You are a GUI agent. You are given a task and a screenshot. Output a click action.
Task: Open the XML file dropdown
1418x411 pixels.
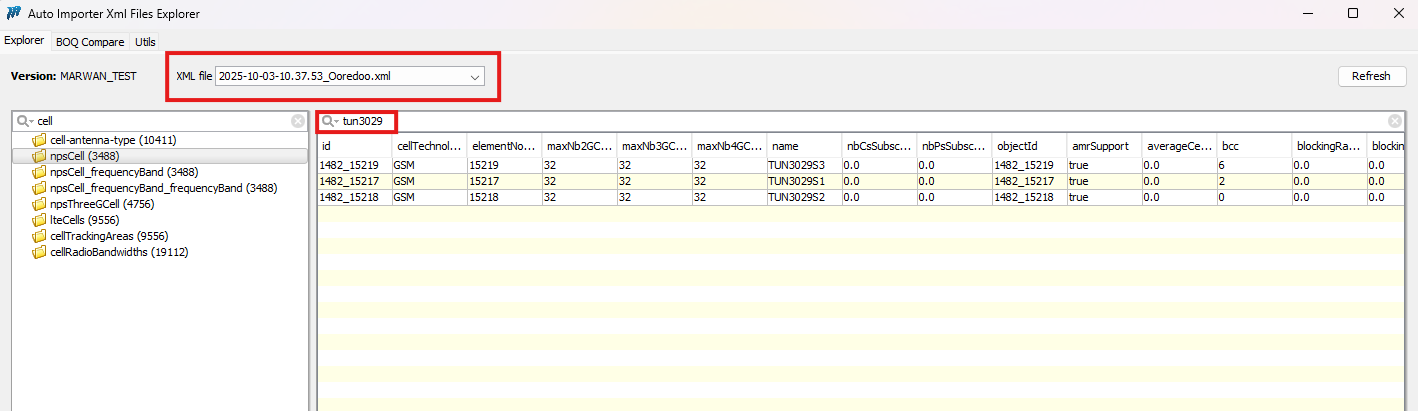point(474,77)
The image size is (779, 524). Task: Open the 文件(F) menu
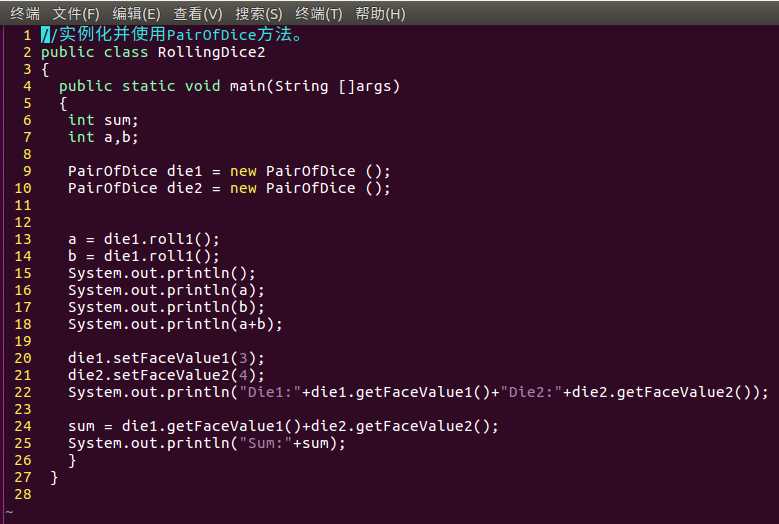[76, 13]
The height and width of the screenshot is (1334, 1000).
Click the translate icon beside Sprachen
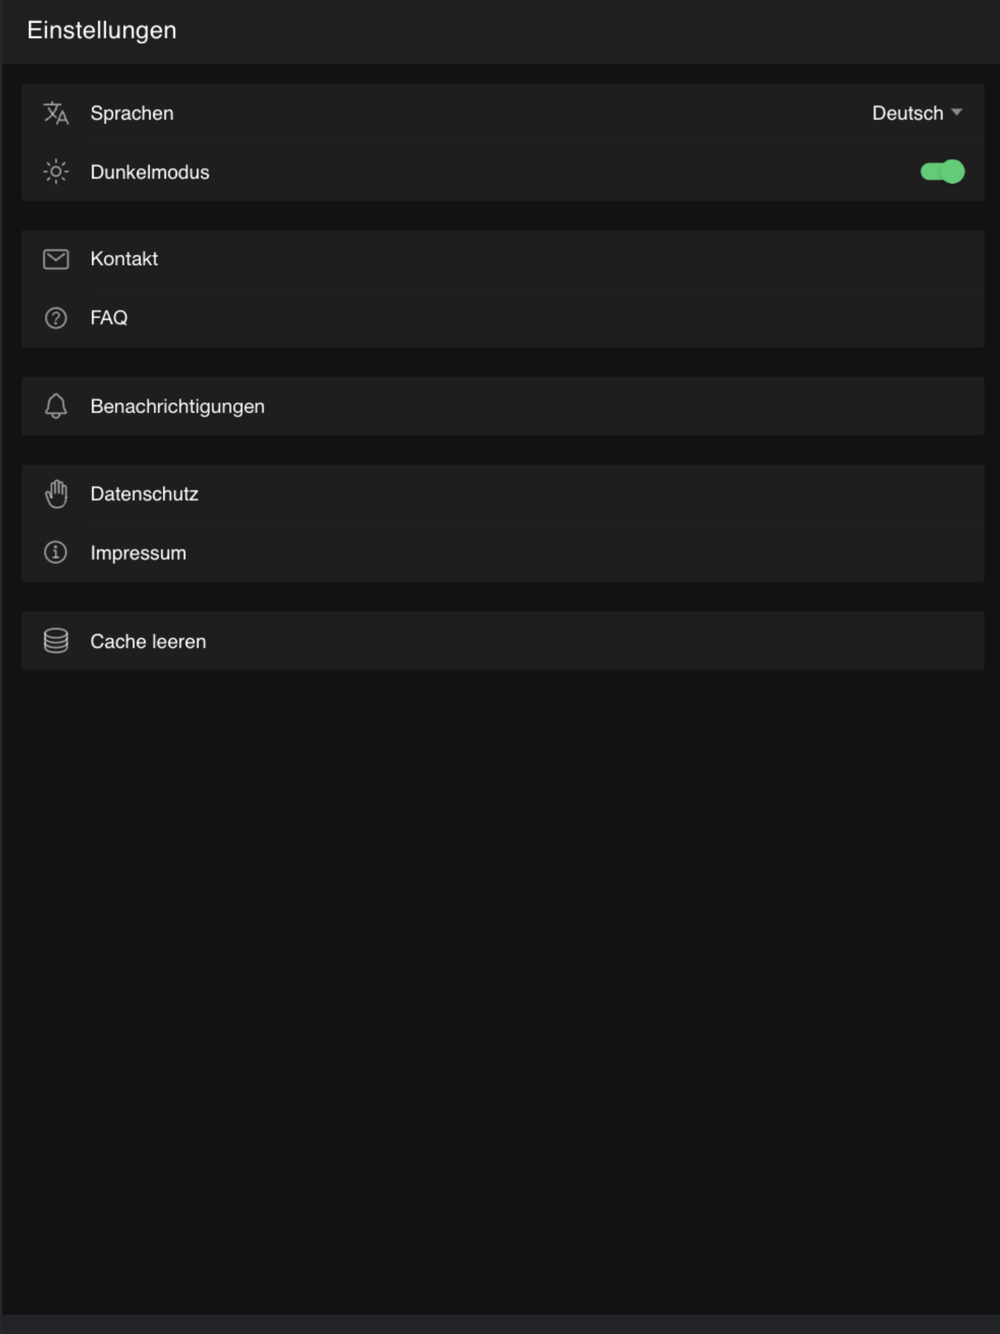click(56, 113)
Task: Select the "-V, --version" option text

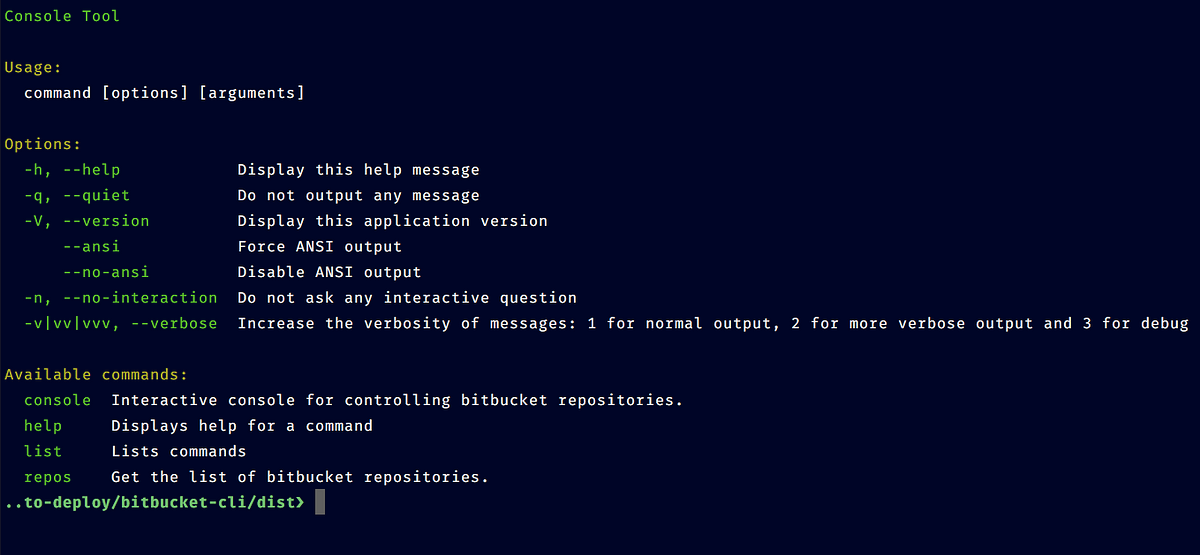Action: tap(87, 221)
++++++
- Détails du problème -
Renvoyez telles quelles les lignes de toutes les entrées ci-dessus, en omettant les images.

- Réponse ci-dessous -
You are a GUI agent. You are given a task and a screenshot. Output a click action.
Task: Open the XML file dropdown
1418x411 pixels.
point(474,77)
The image size is (779, 524). Task: Open the 文件(F) menu
[76, 13]
The height and width of the screenshot is (1334, 1000).
Click the translate icon beside Sprachen
click(56, 113)
Task: Select the "-V, --version" option text

Action: tap(87, 221)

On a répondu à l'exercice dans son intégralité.